Cell biology: Compartments and complexity
Ludwig-Maximilians-Universitaet (LMU) in Munich biologists have taken a closer look at the subcellular distribution of proteins and metabolic intermediates in a model plant. The results of the study provide new insights into the dynamics of metabolic processes in cells.
Eukaryotic cells — in this context, plant cells — contain a variety of subcellular compartments in which specific sets of enzymatic reactions take place. In addition to the classical organelles, which are delimited by intracellular membranes, the soluble phase of the cytoplasm (commonly known as the cytosol) is the site of defined metabolic transformations. How metabolic processes in these diverse compartments are regulated and coordinated is poorly understood. Using the thale cress (Arabidopsis thaliana) as a model, a team led by biologist Thomas Nägele (Professor of Evolutionary Plant Cell Biology at LMU) has now succeeded in quantifying the subcellular distribution of a broad range of proteins and metabolites in leaf cells, thus revealing new aspects of the metabolic dynamics in these cells. The study appears in The Plant Journal.
“It is often the case that the effects of environmental factors on plant metabolism can only be vaguely characterized, because plant cells cannot be interrogated with the necessary precision,” Nägele says. “For example, if certain products of metabolism accumulate in response to environmental stress, it has not been possible to determine where exactly in the cell they actually build up — whether in the fluid-filled plant vacuole which serves as a storage compartment, in the mitochondrion which supplies the cell with energy, in the cytosol where many metabolic reactions take place, or somewhere else.”
He and his colleagues have now modified a conventional method — known as ‘non-aqueous fractionation’ — to make it compatible with high-throughput analyses. With this approach, cells can be dismantled into their component compartments, and the contents of each can be separately analyzed.
The novel fractionation strategy enabled the LMU researchers to show that a disabling mutation in the cytosolic enzyme hexokinase has a significant impact on processes that occur in chloroplasts (the sites of photosynthesis) and mitochondria. Hexokinase catalyzes the phosphorylation of carbohydrates. In doing so, it enables the production of intermediates required for many other metabolic pathways including plant respiration.
“Our results demonstrate that glucose accumulates in the cytosol when the hexokinase is defective — and this is accompanied by a rise in the level of glucose in the vacuole, while concentrations of the amino acids glycine and serine in the mitochondria are significantly reduced,” Nägele explains.

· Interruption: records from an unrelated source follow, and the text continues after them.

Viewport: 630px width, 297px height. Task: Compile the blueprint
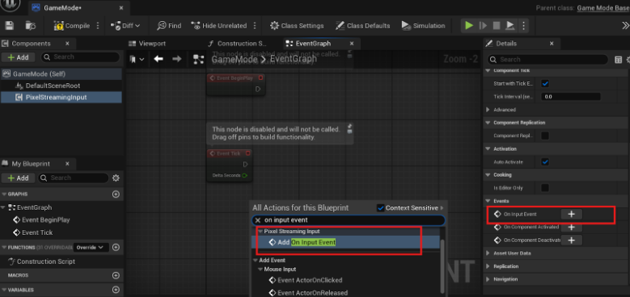(72, 26)
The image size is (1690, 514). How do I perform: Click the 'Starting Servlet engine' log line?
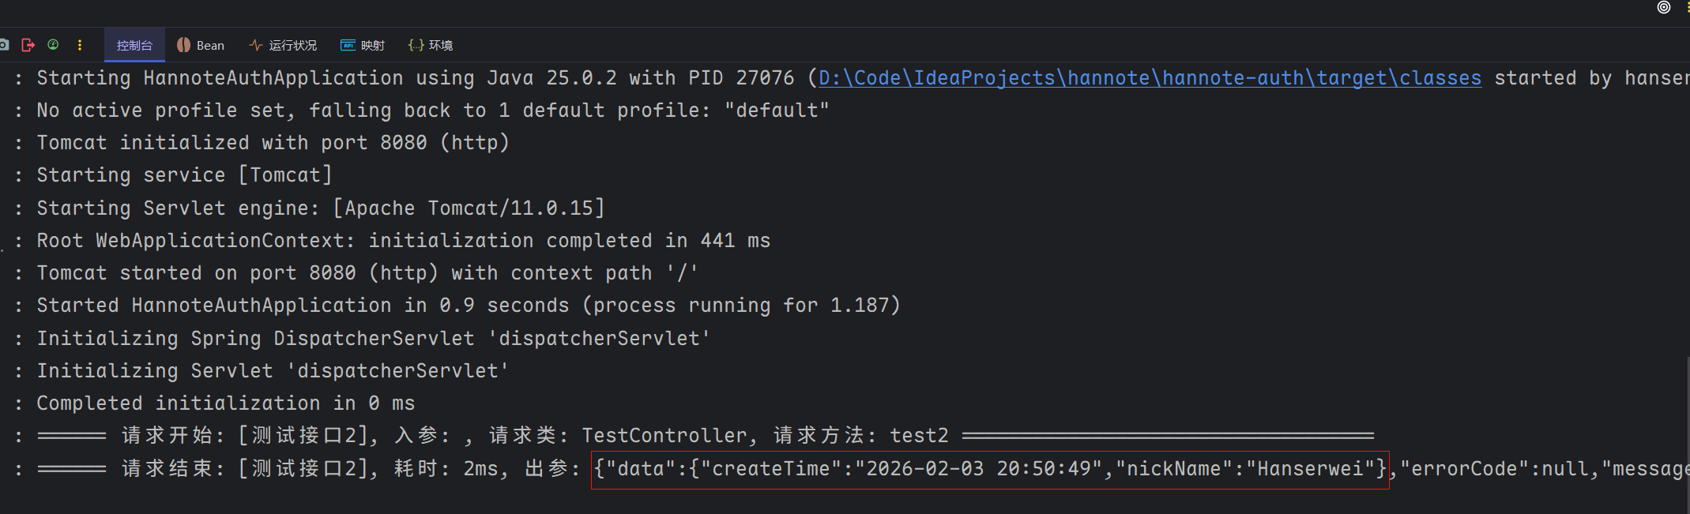pyautogui.click(x=320, y=208)
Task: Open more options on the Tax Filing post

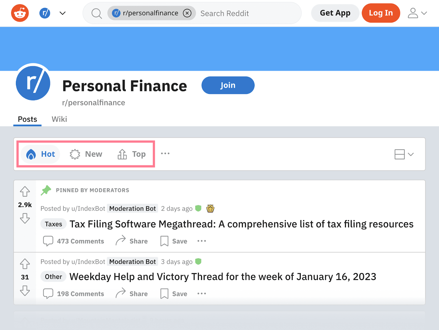Action: point(202,241)
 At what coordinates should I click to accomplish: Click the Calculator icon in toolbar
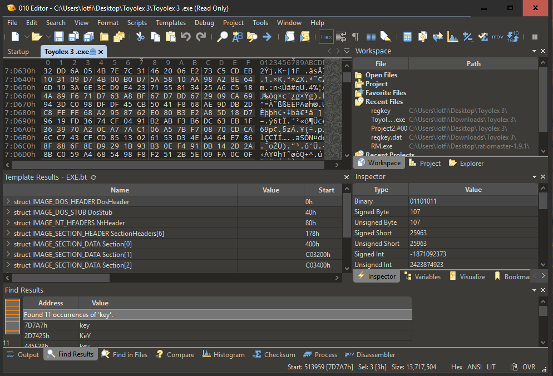[407, 37]
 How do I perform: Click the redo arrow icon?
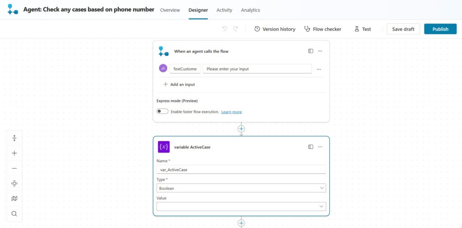pos(236,29)
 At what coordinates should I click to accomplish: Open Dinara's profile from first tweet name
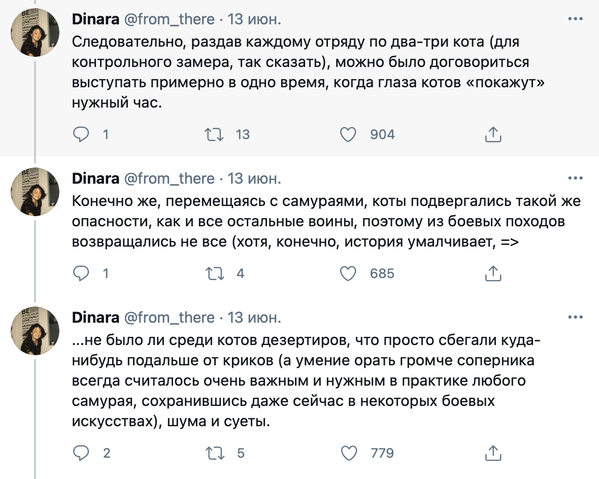pyautogui.click(x=95, y=19)
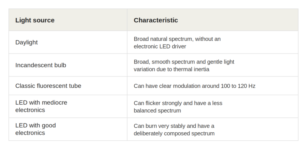Select the LED with mediocre electronics cell
The image size is (307, 145).
click(x=68, y=107)
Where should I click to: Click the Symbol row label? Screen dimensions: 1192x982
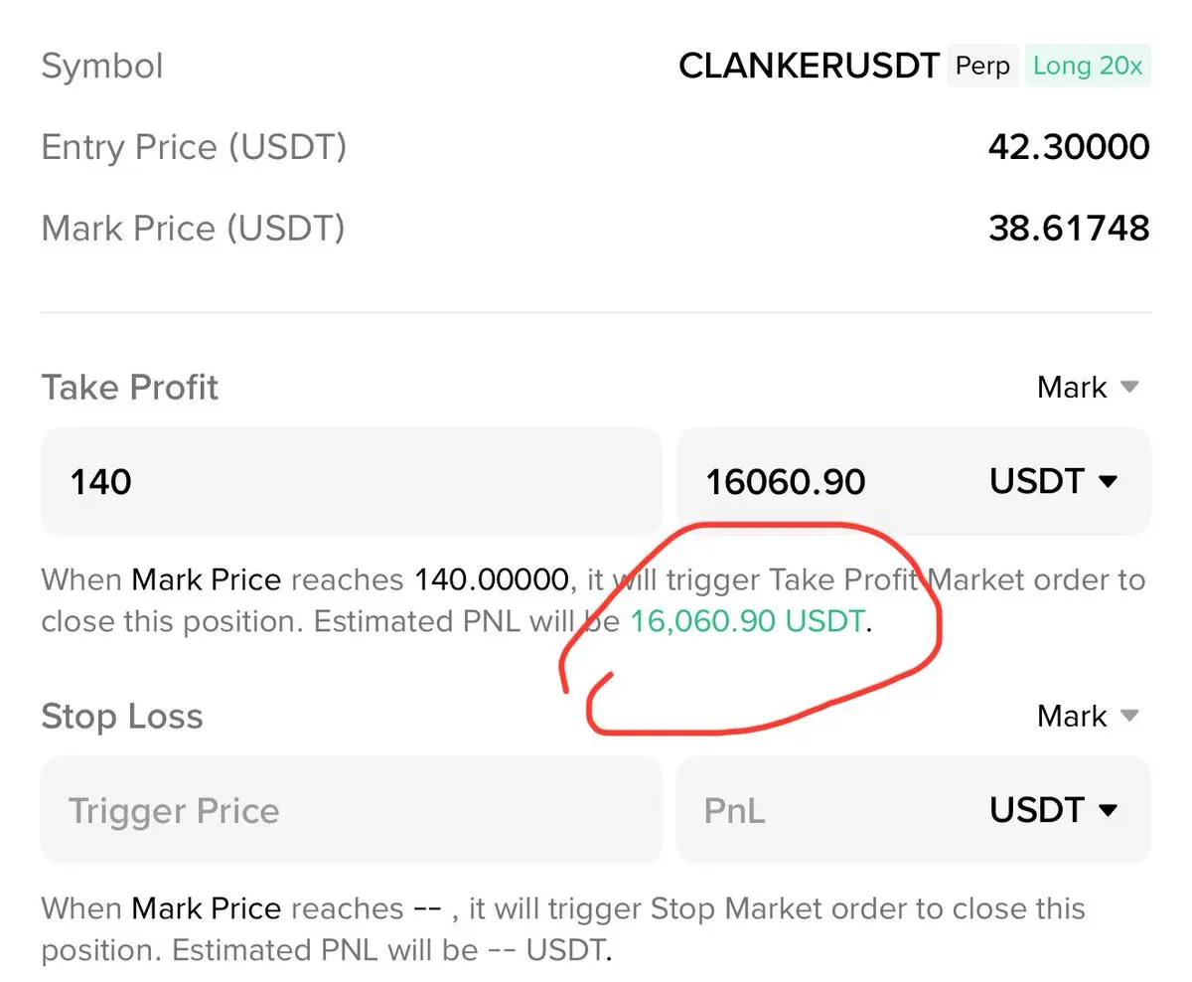102,67
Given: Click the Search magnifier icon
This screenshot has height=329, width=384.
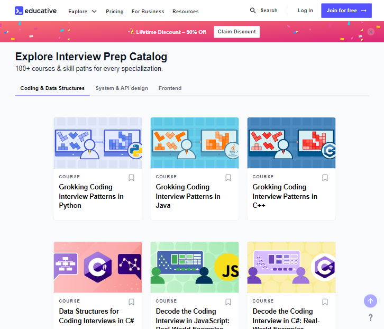Looking at the screenshot, I should pyautogui.click(x=253, y=11).
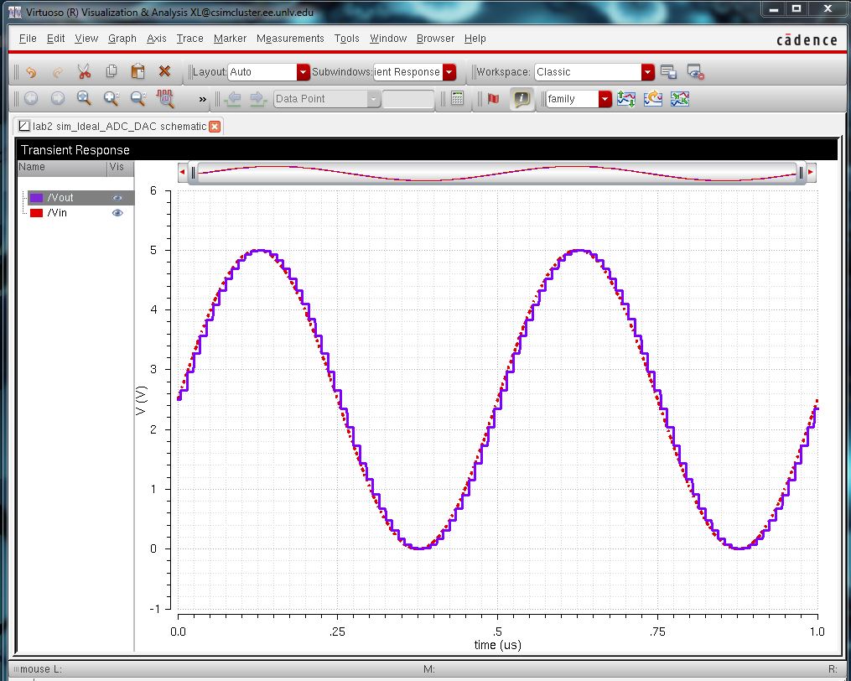Viewport: 851px width, 681px height.
Task: Close the lab2 sim_Ideal_ADC_DAC tab
Action: click(x=215, y=127)
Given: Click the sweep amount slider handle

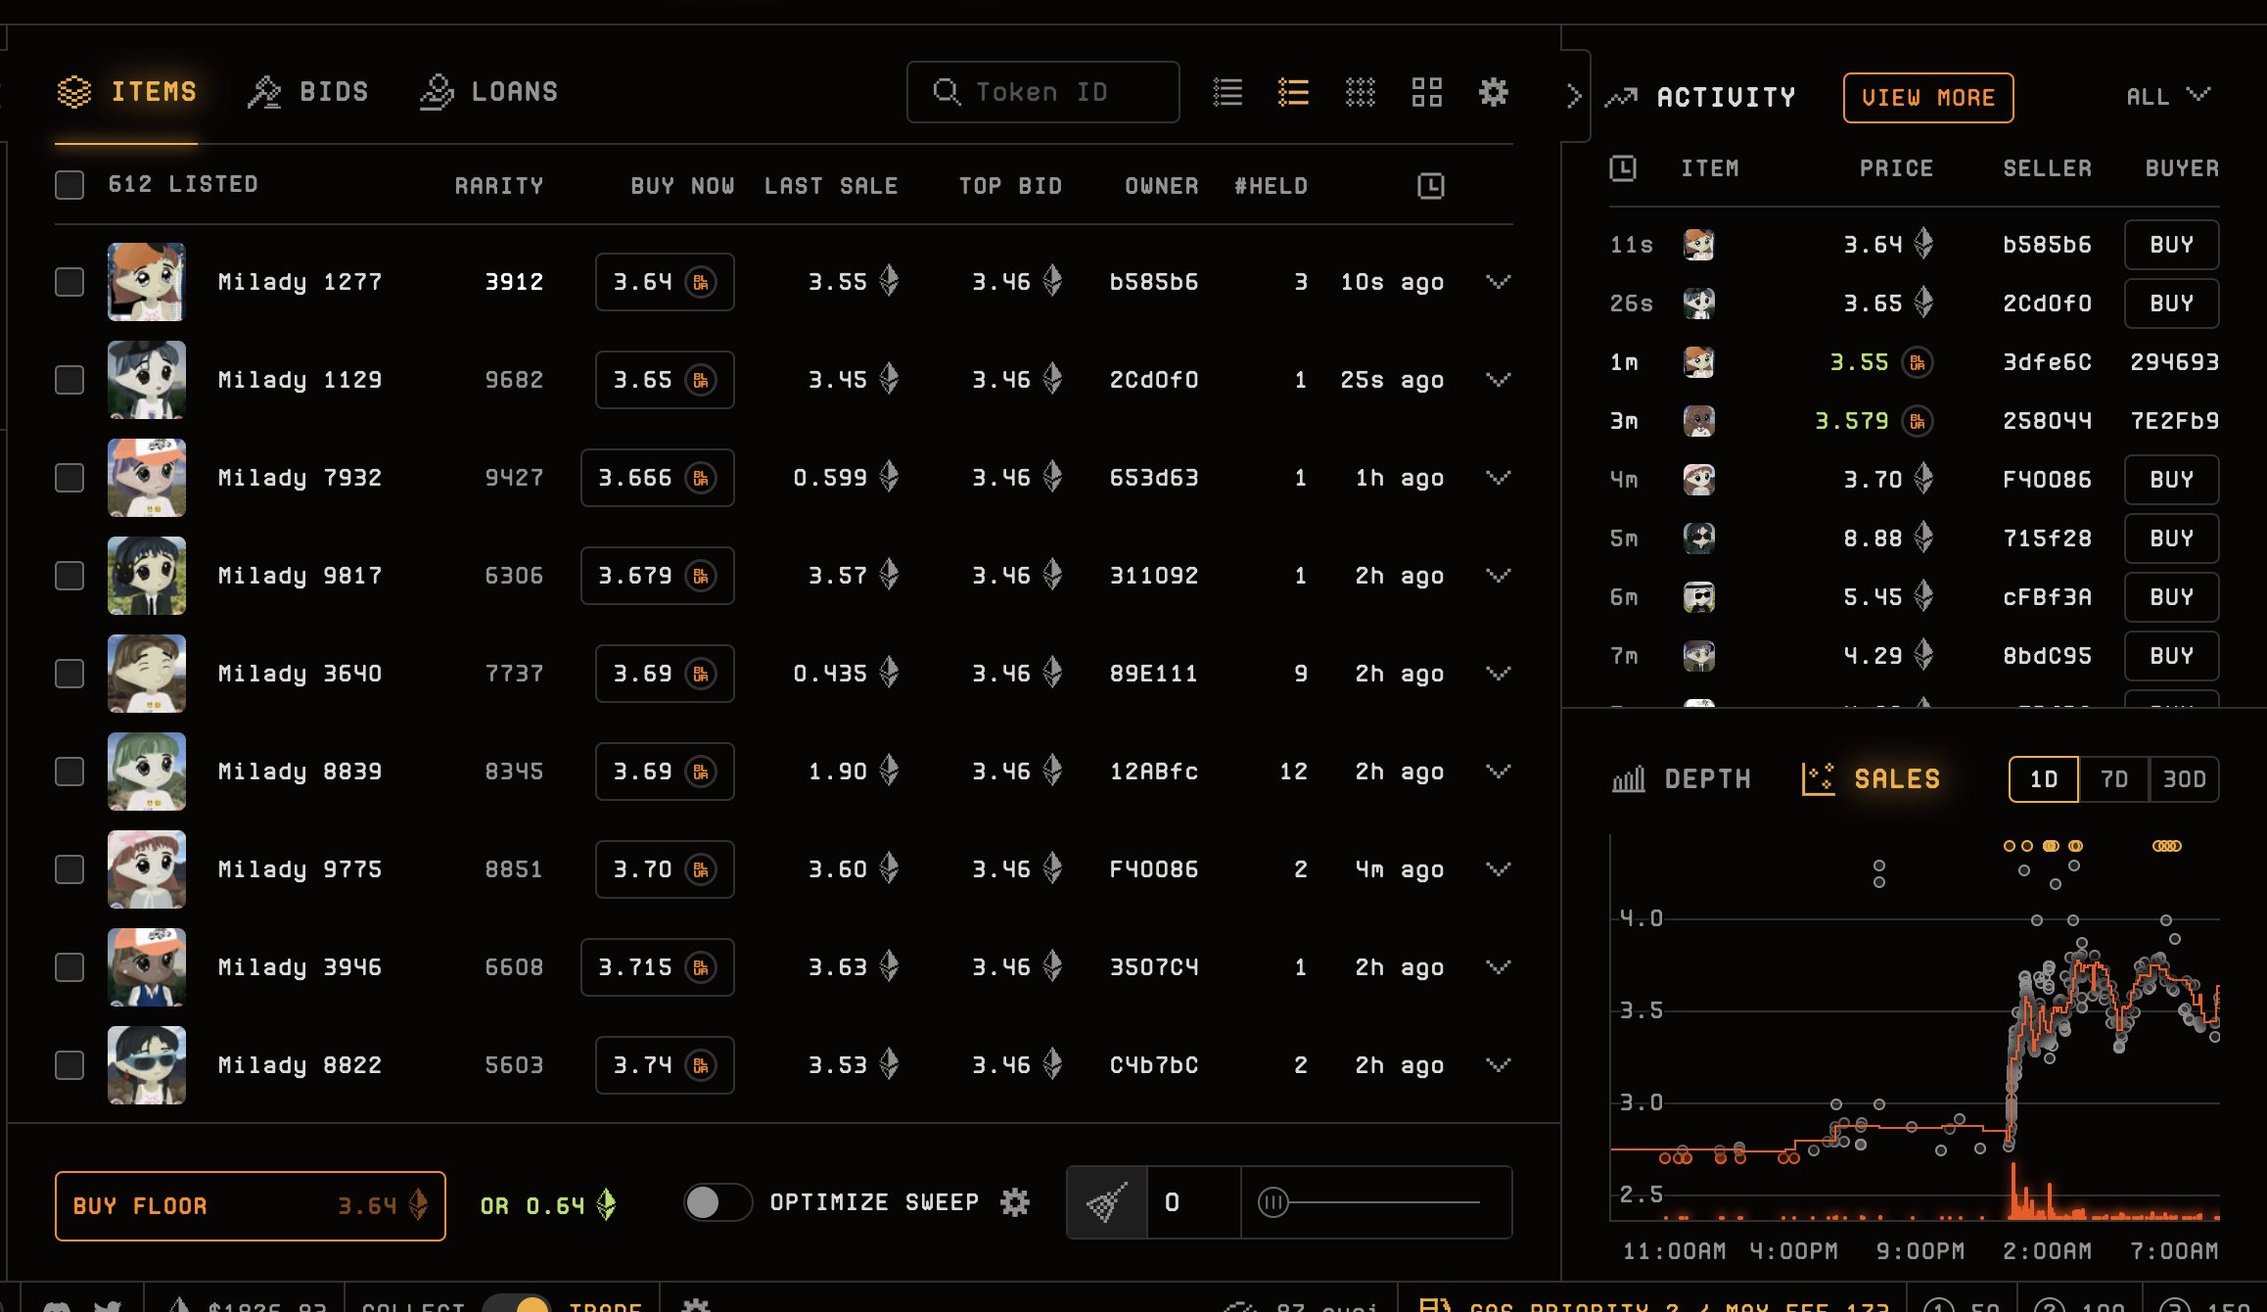Looking at the screenshot, I should click(1273, 1202).
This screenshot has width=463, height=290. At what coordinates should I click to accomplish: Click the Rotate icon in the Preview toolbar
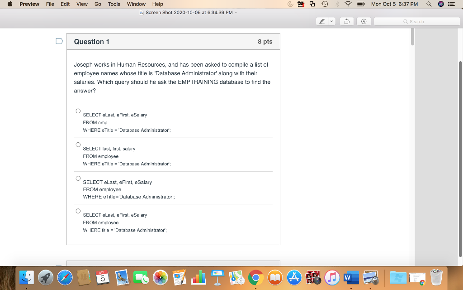coord(346,21)

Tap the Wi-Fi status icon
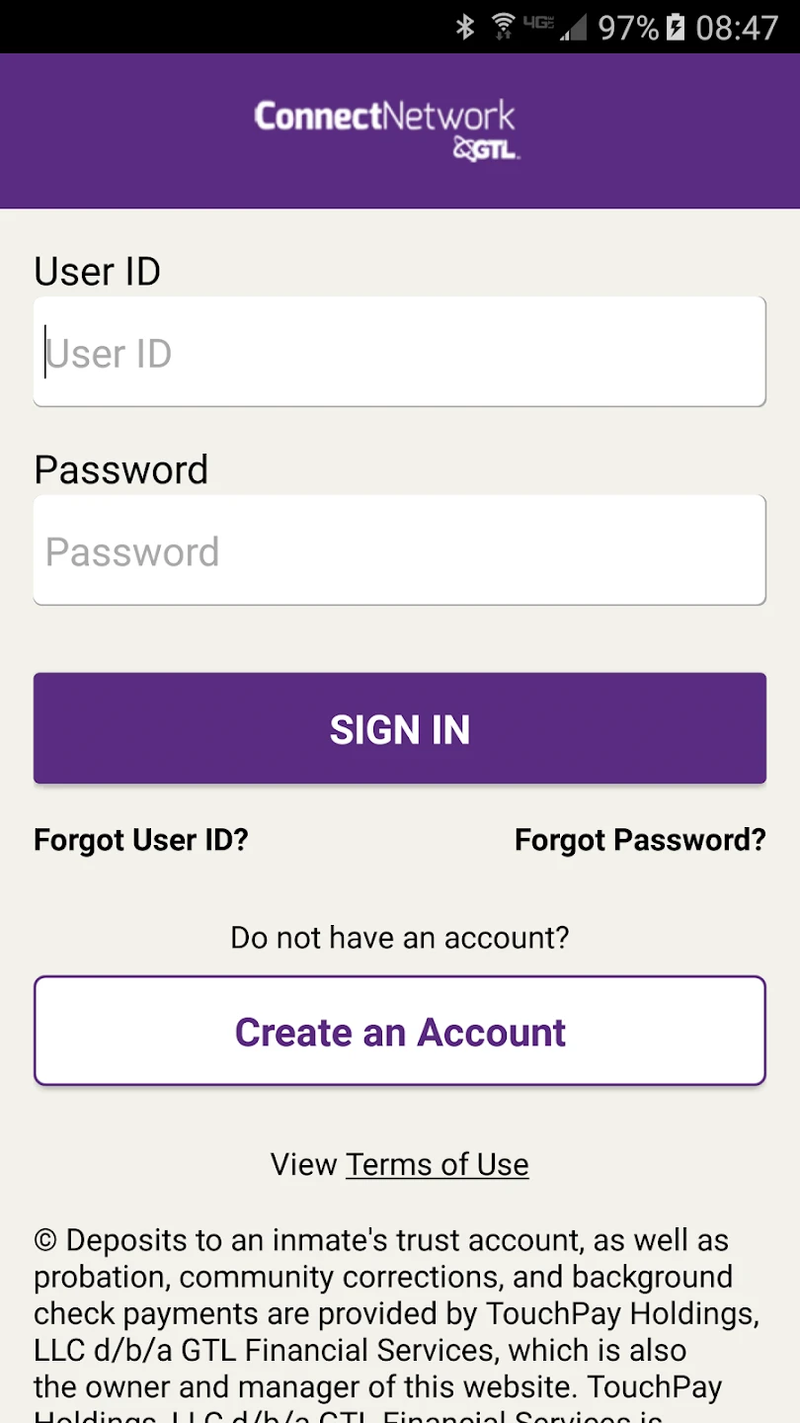(504, 27)
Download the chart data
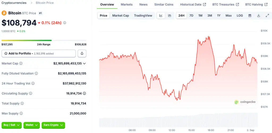 tap(258, 16)
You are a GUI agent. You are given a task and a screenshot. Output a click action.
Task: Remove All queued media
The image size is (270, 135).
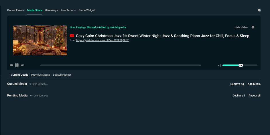[x=237, y=84]
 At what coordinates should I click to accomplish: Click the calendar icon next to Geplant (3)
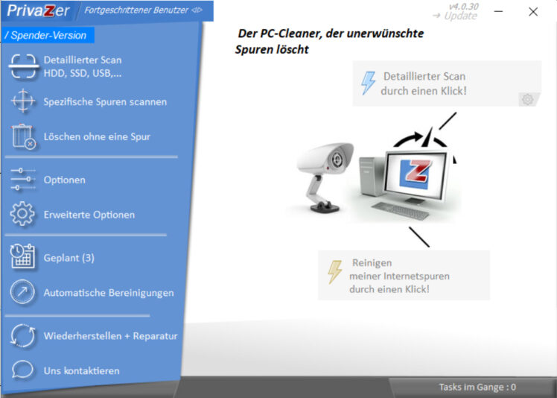coord(23,257)
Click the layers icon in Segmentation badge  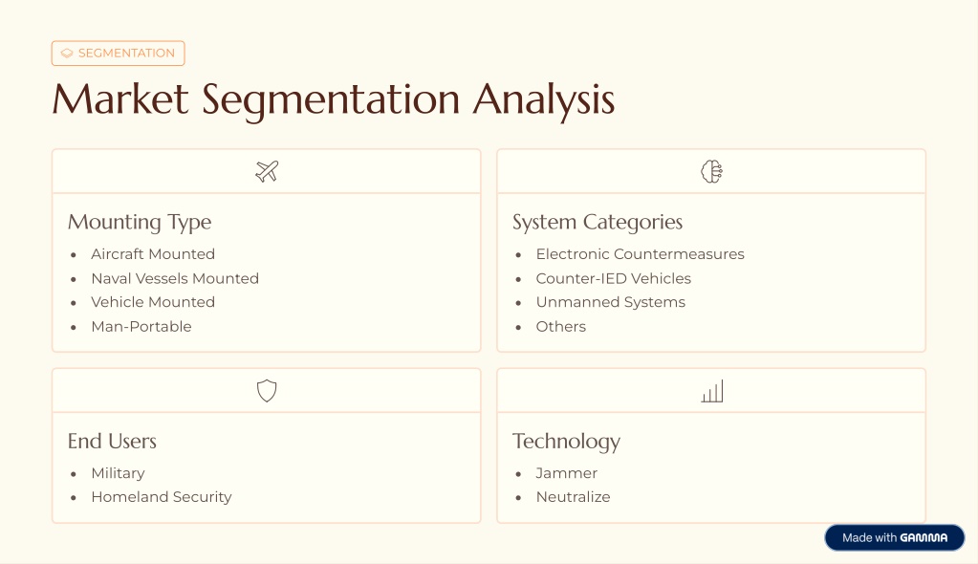tap(67, 54)
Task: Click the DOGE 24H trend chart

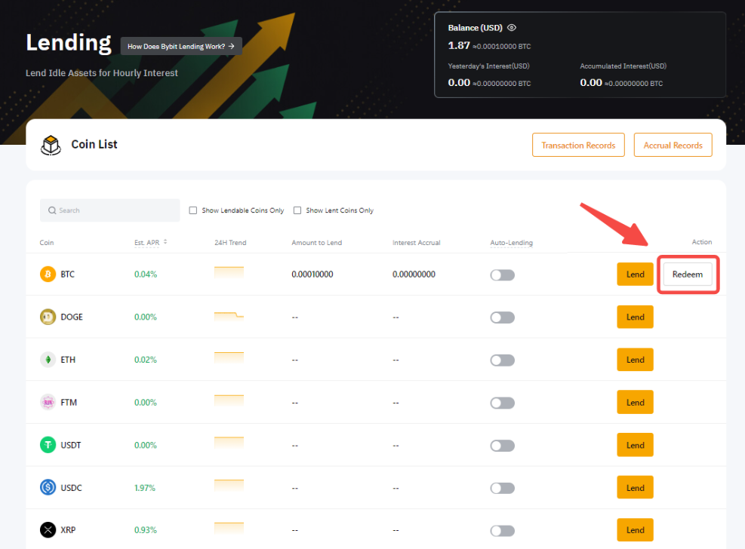Action: tap(229, 315)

These two amino acids are central intermediates in an important metabolic pathway known as photorespiration, which essentially counteracts photosynthesis and is stimulated in particular by drought stress. Therefore, the mutation in hexokinase most probably reduces the photorespiratory capacity of the cell. This assumption is supported by further analyses of the impact of the mutation on proteins that are known to play an important role in mediating photorespiration.
“Our study demonstrates that analyses at the subcellular level can uncover central principles of the regulatory mechanisms that control plant metabolism,” says Nägele. “Our improved methods have made it possible for us to identify novel markers that can now be employed in future investigations.”